The Difference Between a Developer and a Builder, and Why It Matters


Development

Most people use the words interchangeably. Developer. Builder. They both put up buildings, right?

Not quite. A builder constructs. A developer creates.

A builder's job is to deliver a finished structure to a specification. They usually arrive when the design is done, raise the walls, fit the fixtures, and hand over the keys. Their obligation, in most cases, ends there. They move on to the next site.

A developer is involved from the very beginning. They choose the site, shape the vision, engage the architects, oversee the planning, and make the countless decisions that determine not just how a building looks, but how it lives. They're the ones who decide whether the kitchen faces east or west, whether the lobby feels welcoming or merely functional, whether the building will hold its character and value in ten, twenty, or thirty years.

The problem with keeping them separate is that in much of the industry, developers and builders operate in silos. The developer designs the project, the builder prices it, and somewhere in the middle, reality intervenes. Often, materials get stripped back, and architectural details get value-engineered out because the design wasn't buildable in the first place.

At Sherpa Group, we do things differently; our aligned builder, LPS Group, works with us from site acquisition. That means by the time a design reaches the construction phase, it has already been tested against what's actually possible to build. There's no late-stage redesign, no budget blow-outs from unbuildable specifications, no compromises that dilute the vision you were originally sold.

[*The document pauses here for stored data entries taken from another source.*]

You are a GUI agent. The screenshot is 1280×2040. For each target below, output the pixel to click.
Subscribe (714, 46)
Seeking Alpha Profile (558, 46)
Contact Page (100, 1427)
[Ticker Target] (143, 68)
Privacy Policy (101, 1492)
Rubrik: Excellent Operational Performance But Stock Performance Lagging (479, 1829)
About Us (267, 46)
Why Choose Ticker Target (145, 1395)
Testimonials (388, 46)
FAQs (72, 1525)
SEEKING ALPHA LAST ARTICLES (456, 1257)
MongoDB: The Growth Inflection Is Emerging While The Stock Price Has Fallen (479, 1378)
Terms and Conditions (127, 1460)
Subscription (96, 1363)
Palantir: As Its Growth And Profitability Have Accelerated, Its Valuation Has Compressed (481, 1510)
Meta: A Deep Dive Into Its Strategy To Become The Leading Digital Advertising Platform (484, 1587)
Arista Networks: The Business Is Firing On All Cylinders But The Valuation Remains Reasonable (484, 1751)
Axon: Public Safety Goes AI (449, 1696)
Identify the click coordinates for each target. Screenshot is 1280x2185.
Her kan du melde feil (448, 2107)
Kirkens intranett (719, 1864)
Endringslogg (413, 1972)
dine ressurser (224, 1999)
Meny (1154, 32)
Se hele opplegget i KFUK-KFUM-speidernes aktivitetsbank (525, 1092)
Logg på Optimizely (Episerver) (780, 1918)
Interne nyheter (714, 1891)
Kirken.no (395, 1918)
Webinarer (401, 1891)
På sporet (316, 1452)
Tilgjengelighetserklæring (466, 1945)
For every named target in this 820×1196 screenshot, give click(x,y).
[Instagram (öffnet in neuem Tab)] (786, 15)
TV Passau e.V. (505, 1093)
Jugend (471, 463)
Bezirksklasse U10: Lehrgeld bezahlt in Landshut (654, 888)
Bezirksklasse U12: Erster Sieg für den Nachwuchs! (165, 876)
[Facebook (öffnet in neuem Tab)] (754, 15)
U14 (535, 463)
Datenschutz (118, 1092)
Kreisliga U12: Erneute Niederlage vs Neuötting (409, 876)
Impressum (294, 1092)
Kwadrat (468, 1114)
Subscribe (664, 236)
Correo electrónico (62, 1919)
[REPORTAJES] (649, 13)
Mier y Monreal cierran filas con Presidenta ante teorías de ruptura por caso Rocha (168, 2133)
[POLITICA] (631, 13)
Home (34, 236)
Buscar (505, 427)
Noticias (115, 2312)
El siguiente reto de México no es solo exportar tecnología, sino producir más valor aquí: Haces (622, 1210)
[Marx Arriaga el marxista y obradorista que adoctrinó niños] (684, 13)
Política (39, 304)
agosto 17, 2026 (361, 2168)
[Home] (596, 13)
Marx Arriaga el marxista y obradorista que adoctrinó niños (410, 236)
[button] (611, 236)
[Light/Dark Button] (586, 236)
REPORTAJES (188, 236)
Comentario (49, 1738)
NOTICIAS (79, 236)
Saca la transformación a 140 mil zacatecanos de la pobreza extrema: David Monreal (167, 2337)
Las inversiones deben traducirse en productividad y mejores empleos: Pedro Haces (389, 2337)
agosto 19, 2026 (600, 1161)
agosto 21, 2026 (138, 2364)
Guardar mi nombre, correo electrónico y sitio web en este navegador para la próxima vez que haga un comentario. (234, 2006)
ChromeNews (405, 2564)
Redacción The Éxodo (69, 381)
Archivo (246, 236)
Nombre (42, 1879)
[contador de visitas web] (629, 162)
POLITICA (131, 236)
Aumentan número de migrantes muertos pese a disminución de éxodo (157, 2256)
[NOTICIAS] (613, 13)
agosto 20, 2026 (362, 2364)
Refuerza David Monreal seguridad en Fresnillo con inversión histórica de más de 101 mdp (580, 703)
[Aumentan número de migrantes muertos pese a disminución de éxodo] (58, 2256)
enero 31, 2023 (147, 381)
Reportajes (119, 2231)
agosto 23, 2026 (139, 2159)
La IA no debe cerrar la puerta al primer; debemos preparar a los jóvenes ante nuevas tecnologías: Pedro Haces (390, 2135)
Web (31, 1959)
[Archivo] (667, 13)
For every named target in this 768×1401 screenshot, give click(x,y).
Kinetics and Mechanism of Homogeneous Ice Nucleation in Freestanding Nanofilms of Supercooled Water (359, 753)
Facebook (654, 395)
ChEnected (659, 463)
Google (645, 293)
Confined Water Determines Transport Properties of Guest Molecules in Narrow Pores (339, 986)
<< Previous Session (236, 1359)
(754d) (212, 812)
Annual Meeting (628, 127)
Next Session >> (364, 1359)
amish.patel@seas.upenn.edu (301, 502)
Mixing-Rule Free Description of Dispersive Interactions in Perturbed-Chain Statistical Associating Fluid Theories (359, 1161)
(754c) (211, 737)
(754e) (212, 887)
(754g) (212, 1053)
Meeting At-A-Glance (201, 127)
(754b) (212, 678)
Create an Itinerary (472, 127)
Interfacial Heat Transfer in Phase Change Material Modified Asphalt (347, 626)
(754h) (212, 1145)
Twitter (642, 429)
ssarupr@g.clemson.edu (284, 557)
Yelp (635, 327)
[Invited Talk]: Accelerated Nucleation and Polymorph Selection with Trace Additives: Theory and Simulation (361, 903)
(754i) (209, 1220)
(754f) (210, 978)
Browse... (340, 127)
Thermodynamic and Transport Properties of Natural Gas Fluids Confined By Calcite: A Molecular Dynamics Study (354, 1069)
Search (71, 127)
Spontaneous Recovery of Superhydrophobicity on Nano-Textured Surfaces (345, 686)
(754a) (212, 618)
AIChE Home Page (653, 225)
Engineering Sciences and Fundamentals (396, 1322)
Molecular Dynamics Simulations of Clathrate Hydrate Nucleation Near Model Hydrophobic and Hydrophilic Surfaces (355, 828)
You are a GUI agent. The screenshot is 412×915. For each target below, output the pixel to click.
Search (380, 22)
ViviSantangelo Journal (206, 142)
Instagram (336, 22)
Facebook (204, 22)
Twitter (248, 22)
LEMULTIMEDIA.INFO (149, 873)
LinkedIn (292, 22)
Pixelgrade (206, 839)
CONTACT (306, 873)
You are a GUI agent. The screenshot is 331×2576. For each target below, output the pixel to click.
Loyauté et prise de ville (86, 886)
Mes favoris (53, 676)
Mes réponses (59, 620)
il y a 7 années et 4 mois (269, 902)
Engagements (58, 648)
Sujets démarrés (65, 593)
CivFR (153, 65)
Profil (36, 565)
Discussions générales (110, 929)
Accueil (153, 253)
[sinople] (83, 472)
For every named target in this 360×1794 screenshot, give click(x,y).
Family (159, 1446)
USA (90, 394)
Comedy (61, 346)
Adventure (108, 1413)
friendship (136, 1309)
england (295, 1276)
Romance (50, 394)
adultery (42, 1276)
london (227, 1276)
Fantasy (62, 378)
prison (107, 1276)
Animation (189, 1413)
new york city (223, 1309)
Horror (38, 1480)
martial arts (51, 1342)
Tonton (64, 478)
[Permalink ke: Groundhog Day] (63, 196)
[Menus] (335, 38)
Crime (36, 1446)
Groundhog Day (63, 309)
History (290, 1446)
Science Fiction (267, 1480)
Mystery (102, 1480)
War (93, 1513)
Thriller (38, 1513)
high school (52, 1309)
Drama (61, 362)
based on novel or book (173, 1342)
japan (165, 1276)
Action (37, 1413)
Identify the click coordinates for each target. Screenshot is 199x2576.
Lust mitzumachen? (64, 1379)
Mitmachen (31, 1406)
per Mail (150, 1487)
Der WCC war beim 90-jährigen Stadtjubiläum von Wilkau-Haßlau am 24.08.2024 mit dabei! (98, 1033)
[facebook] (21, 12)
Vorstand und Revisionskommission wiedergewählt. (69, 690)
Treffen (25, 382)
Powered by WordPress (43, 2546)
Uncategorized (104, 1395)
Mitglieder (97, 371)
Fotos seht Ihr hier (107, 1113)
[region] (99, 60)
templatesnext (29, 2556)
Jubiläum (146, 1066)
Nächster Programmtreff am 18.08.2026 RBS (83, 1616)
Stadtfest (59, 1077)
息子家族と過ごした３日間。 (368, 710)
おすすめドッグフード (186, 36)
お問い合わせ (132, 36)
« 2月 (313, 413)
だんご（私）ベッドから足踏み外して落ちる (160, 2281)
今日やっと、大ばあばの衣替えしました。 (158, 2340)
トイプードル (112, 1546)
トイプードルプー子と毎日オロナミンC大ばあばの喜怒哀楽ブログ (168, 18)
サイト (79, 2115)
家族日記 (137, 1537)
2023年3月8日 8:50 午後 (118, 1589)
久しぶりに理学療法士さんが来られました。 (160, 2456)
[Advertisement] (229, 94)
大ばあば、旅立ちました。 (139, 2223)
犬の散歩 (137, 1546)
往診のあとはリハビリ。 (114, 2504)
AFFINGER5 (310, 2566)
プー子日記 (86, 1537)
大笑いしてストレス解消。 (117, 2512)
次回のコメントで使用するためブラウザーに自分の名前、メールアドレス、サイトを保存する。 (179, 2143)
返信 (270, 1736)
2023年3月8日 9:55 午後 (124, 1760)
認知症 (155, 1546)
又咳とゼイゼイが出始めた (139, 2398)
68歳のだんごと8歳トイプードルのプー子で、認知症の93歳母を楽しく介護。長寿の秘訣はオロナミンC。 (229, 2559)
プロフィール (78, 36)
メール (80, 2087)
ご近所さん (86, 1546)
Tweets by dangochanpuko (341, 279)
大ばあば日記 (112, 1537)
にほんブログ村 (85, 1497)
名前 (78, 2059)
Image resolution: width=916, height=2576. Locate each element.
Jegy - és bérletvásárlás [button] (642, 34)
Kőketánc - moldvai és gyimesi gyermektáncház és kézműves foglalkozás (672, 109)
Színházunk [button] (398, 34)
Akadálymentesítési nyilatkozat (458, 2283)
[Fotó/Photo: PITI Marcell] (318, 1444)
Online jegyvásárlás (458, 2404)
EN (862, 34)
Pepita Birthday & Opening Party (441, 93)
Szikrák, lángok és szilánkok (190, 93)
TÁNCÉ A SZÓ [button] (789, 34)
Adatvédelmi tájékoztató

And it doesn't stop at construction. Our 13-year agreement with LPS Group means they remain with us long after the last apartment is handed over, honouring the long-term partnership that underpins everything we do. We design, build, and manage the buildings we create, and the people who built them are still in our corner when it matters.

That continuity isn't incidental; it’s very intentional. When the same team carries a project from concept to settlement and beyond, it’s a fundamentally different proposition from buying into a project where the developer sold the last apartment and walked away, leaving the ongoing management to a third party who had no hand in building it.

Why it matters to you?

When you purchase in a building managed by its developer, you benefit from something rare: alignment of interest.

We have as much reason as you do to keep the building in excellent condition. Our name is on it. Our reputation lives there. Our future buyers walk through the lobby. That accountability is built into our model, not bolted on as an afterthought.

It also means your experience as a resident or investor is shaped by people who understand the building at a level no external manager ever could. When something needs attention, we don't need to consult old documentation or chase down a contractor who's long since moved on. We know the building.

Property is a long-term proposition. The decision you make today will shape your life, your family's life, or your investment portfolio for decades. That's why the question of who built your building, and whether they're still around to stand behind it, matters far more than most buyers realise.

At Sherpa Group, we think of ourselves as partners in the long game. We're not here for the transaction. We're here for what comes after, to do the heavy lifting. That's what it means to develop, not just build.